Query text which starting with slash by ElasticSearch 6.4.3


(Chia Wen Wu) #1

Hi all,
Here is my data structure in Elasticsearch

{
  "took" : 13,
  "timed_out" : false,
  "_shards" : {
    "total" : 4,
    "successful" : 4,
    "skipped" : 0,
    "failed" : 0
  },
  "hits" : {
    "total" : 1,
    "max_score" : 5.7112346,
    "hits" : [
      {
        "_index" : "psql-widget-raw-log-2019.03",
        "_type" : "fluentd",
        "_id" : "33590",
        "_score" : 5.7112346,
        "_source" : {
          "id" : 33590,
          "domain_info_id" : 1,
          "path_string" : "/test.html?p1=aaa&p2=bbb",
          "user_group_id" : "gid01",
          "user_id" : "uid-01",
          "ctime" : "2019-03-19 02:29:15.026200+0000",
          "@timestamp" : "2019-03-19T10:29:15.000000000+08:00"
        }
      }
    ]
  }
}

And I wanna get data which path_string is starting with "/test.html",

I've been tried prefix, wildcard , escaping slash,
but it's seems not working.

I can only get data by match

Any help would be greatly appreciated


(David Pilato) #2

What is the mapping?

BTW, not sure what your usecase is but may be you'd like to look at the path tokenizer.


(Chia Wen Wu) #3

Thanks, @dadoonet

Here is my mapping

PUT /_template/psql-widget-raw-log-format
{
  "index_patterns" : ["psql-widget-raw-log-*"],
   "settings":{  
    "number_of_shards": 2
   },
  "mappings": {
    "fluentd":{
        "properties":{
            "id":{
                "type":"integer"
            },
            "domain_info_id":{
                "type":"integer"
            }
        }
    }
  }
}

Usecase is like this in sql

select count(*) from psql-widget-raw-log where path_string like '/test.html%'

I still couldn't query by prefix, wildcard, regexp after changed value in field from '/test.html' to '%2Ftest.html' ( or '%2Ftest.html', '\%2Ftest.html')

It's worked when using other field like 'user_group_id' or 'user_id', so I thought that I querying it in right way

Thanks for your help


(David Pilato) #4

I'd use a path tokenizer.

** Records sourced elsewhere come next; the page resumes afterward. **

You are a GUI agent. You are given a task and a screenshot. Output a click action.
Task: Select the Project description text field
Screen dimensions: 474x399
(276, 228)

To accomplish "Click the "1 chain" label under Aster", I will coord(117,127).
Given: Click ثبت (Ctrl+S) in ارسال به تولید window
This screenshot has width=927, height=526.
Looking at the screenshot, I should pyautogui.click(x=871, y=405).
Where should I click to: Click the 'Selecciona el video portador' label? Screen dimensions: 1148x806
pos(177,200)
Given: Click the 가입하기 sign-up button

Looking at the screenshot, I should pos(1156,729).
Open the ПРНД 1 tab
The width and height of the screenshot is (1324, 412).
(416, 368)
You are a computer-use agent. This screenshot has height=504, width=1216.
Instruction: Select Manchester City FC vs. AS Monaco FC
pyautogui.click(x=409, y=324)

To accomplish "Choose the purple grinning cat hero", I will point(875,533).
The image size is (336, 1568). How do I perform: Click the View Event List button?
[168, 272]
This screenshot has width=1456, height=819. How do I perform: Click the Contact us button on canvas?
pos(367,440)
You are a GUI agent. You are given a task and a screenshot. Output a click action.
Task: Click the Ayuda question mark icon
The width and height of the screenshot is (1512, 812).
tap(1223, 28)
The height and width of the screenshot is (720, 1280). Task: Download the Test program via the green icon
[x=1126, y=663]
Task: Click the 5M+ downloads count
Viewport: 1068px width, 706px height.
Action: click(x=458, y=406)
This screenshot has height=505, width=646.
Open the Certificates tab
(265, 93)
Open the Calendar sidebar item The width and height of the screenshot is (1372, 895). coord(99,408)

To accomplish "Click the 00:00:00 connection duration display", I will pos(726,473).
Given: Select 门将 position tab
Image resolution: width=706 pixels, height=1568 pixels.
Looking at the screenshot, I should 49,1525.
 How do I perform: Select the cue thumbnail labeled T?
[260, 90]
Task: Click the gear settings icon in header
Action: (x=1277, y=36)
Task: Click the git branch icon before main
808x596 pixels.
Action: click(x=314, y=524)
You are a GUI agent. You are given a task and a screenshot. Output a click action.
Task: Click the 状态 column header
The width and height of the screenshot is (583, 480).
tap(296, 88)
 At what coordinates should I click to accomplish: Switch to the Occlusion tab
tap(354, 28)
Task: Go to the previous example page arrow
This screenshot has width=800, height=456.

See https://www.elastic.co/guide/en/elasticsearch/reference/current/analysis-pathhierarchy-tokenizer.html


(Chia Wen Wu) #5

So I should change my mapping like this

PUT /_template/psql-widget-raw-log-format
{
  "index_patterns" : ["psql-widget-raw-log-*"],
   "settings":{  
    "number_of_shards": 2
   },
  "mappings": {
    "fluentd":{
        "properties":{
            "id":{
                "type":"integer"
            },
            "domain_info_id":{
                "type":"integer"
            },
            "path_string":{
                "type": "string",
                "analyzer":{"tokenizer": "path_hierarchy"} 
            }
        }
    }
  }
}

and then using query like this

curl -X GET "localhost:9200/psql-widget-raw-log-*/_search?pretty" -H 'Content-Type: application/json' -d'
{
    "query": {
        "bool": {
            "must": [
                {"prefix": {"path_string": "/test.html"}} 
            ],
            "filter":[ 
                {"range" : 
                    {"@timestamp" : 
                        {"gte" : "2019-03-19T10:00:00","lte" : "2019-03-20T00:59:59",
                        "time_zone": "+08:00"}
                    }
                },
                {"match": {"domain_info_id": "1"}}
            ]
        }
    }
}'

and get all data that path_string is starting with "/test.html", e.q. "/test.html%3Fa%3Dthanku", "/test.html",....etc

Is this correct?


(David Pilato) #6

Not exactly. You need to define an analyzer first. Then use the analyzer in your mapping.
Then you can try just with a term or match query instead of a prefix query.

If you need further help, please provide a full recreation script as described in About the Elasticsearch category. It will help to better understand what you are doing. Please, try to keep the example as simple as possible.

A full reproduction script will help readers to understand, reproduce and if needed fix your problem. It will also most likely help to get a faster answer.


(system) closed #7

This topic was automatically closed 28 days after the last reply. New replies are no longer allowed.